# EXCERPT PROVIDED:
------------

Apple today filed its reply brief to Lodsys’ motion arguing that Apple should not be allowed to intervene in Lodsys’ ongoing litigation against an ever growing number of iOS developers who allegedly infringe a Lodsys owned patent.
Florian Mueller generously posted Apple’s brief up on Scribd if you wanna take a look at it in its entirety. If not, we’ll break down the thrust of Apple’s arguments.
If you recall, one of Lodsys’ arguments rested on the theory that Apple filed its motion to intervene prematurely, pointing out that Apple filed a motion before a number of defendants even answered the complaint.
Addressing this issue, Apple writes that Lodsys’ position here is completely baseless and lacks any foundation in case law and that a motion to intervene can only be made too late, not too early.
Next, Lodsys argued that Apple should be disallowed from intervening because Apple’s interests in the case must be “direct, substantial, and legally protectable.” As such, Apple’s economic interest in the outcome of the case is not sufficient to warrant Apple’s involvement.
To this end, Apple cites case law articulating that a license is “itself a sufficient property interest” and that the case law Lodsys cites to back up this particular argument are completely unrelated to licensing matters and consequently unpersuasive.
In an attempt to cover all of its bases, Lodsys not only argued that Apple lacked a sufficient interest in the litigation but that Apple’s interest was more speculative than anything.
Apple rejects this out of hand stating that Apple’s license lies at the heart of this case and that “Lodsys has already sued numerous significant Apple customers and threatened dozens of others, and a boycott of some of Apple’s core products by App developers has been proposed.

------------

# RECORDS SUPPLIED:
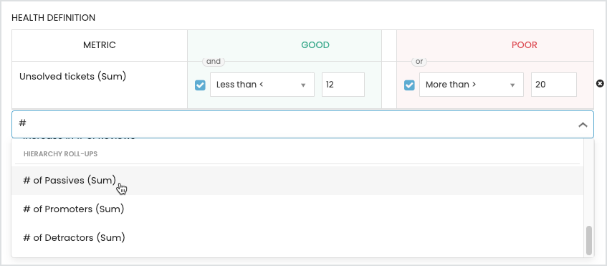Click the dropdown list scrollbar thumb
This screenshot has height=266, width=607.
click(589, 241)
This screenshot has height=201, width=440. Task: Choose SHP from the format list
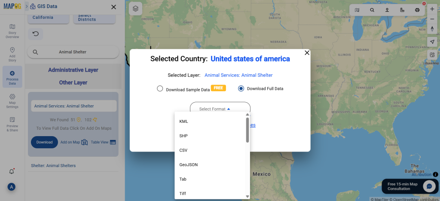pyautogui.click(x=183, y=136)
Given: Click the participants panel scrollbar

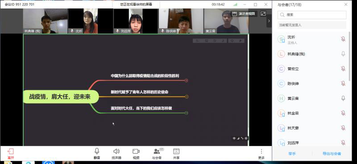Looking at the screenshot, I should point(350,56).
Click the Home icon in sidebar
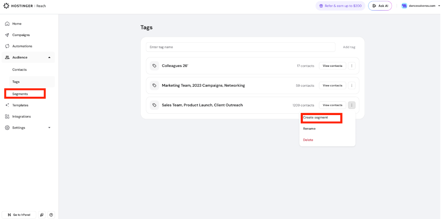This screenshot has height=219, width=442. click(7, 24)
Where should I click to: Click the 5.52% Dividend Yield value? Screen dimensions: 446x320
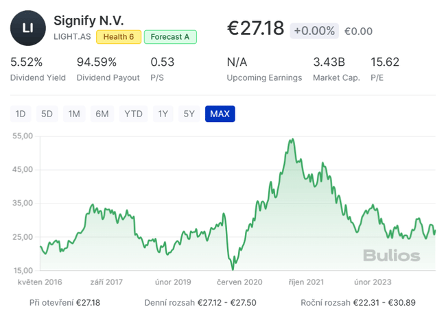(x=27, y=62)
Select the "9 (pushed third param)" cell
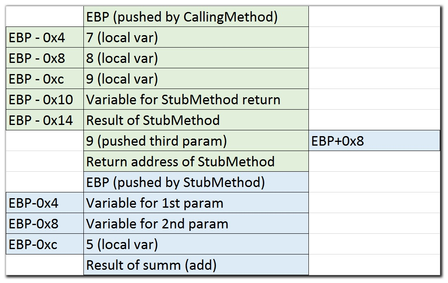448x283 pixels. point(196,141)
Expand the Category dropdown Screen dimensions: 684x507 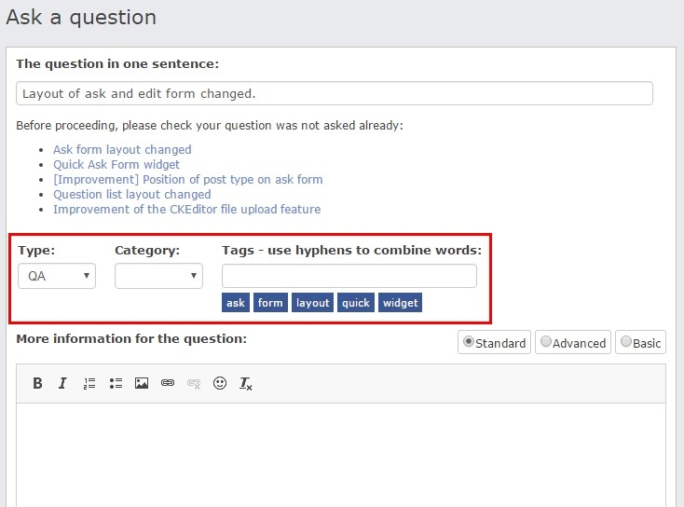(x=158, y=276)
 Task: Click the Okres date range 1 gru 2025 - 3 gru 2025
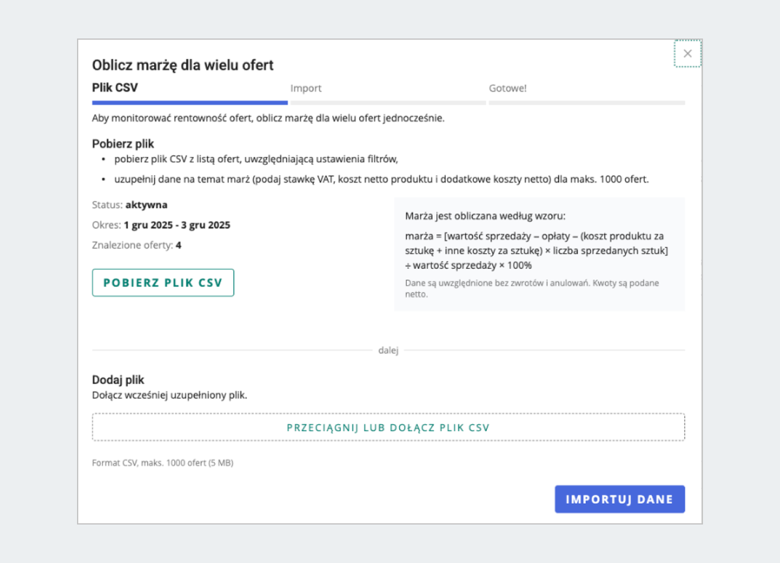[177, 225]
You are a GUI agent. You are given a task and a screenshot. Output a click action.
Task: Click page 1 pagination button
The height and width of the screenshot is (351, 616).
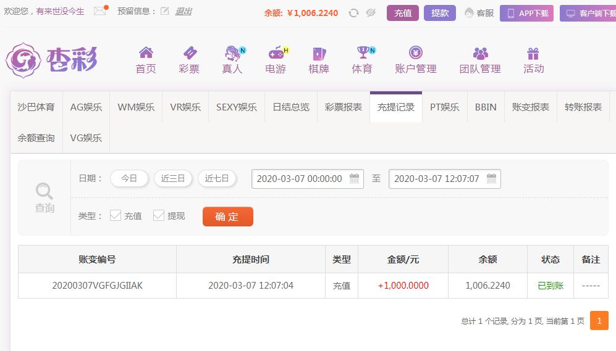(x=599, y=321)
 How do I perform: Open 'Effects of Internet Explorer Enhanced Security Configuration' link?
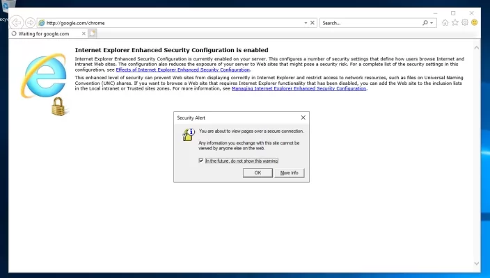click(x=183, y=70)
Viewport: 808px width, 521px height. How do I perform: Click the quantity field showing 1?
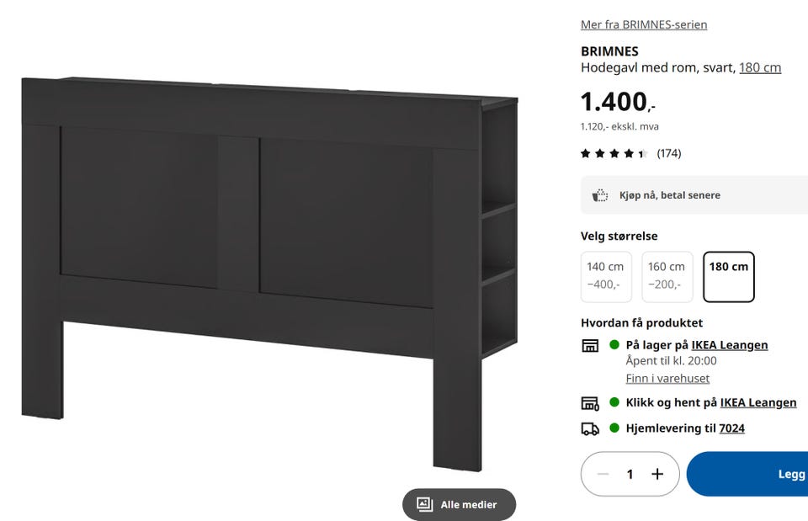(x=630, y=474)
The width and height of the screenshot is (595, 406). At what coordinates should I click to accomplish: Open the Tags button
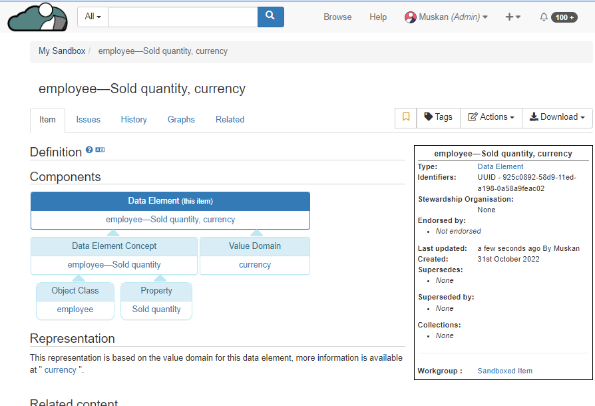(x=438, y=117)
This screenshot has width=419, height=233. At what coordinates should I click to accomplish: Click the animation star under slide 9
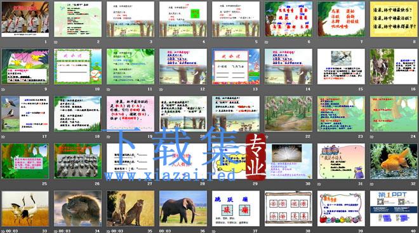[3, 90]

------------

# ACTIVITY LIST:
1) In the article about Apple's reply brief in the Lodsys litigation, who posted Apple's brief on Scribd?
2) Carry on with the article about Apple's reply brief in the Lodsys litigation from the point where it stops.

# RESULTS BY TASK:
1) Florian Mueller

2)
Now if you recall, Apple in its original motion seeking to intervene raised the point that Lodsys had targeted small and sometimes independent iOS developers who lacked the resources to adequately defend themselves. Somewhat shadily, Lodsys subsequently amended their original complaint to include large companies such as EA and Rovio.
Was Apple impressed with this legal tomfoolery?
Not at all.
“Although some of the new defendants may have greater resources than the original defendants,” Apple writes, “Lodsys does not contest the fact that none of the defendants have the technical information, expertise, and knowledge regarding how Apple’s technology works or the negotiation of the License itself to fully articulate and develop Apple’s exhaustion defense.”
Apple concludes, “Lodsys offers no legal factual or logical explanation for why it would be more efficient to resolve the complex issues surrounding Apple’s license without Apple in this case.”
Apple’s reply brief will be the last motion on the issue seen by the court. Now we wait patiently for the court to make a decision. Being as objective as possible, I would wager that Apple’s motion will be granted. Lodsys failed to come up with one solid reason as to why Apple’s involvement in the case should be precluded. While the court may ask Lodsys and Apple to address some of the aforementioned issues in more detail, an official ruling on the matter may be on the horizon – hopefully sooner than later.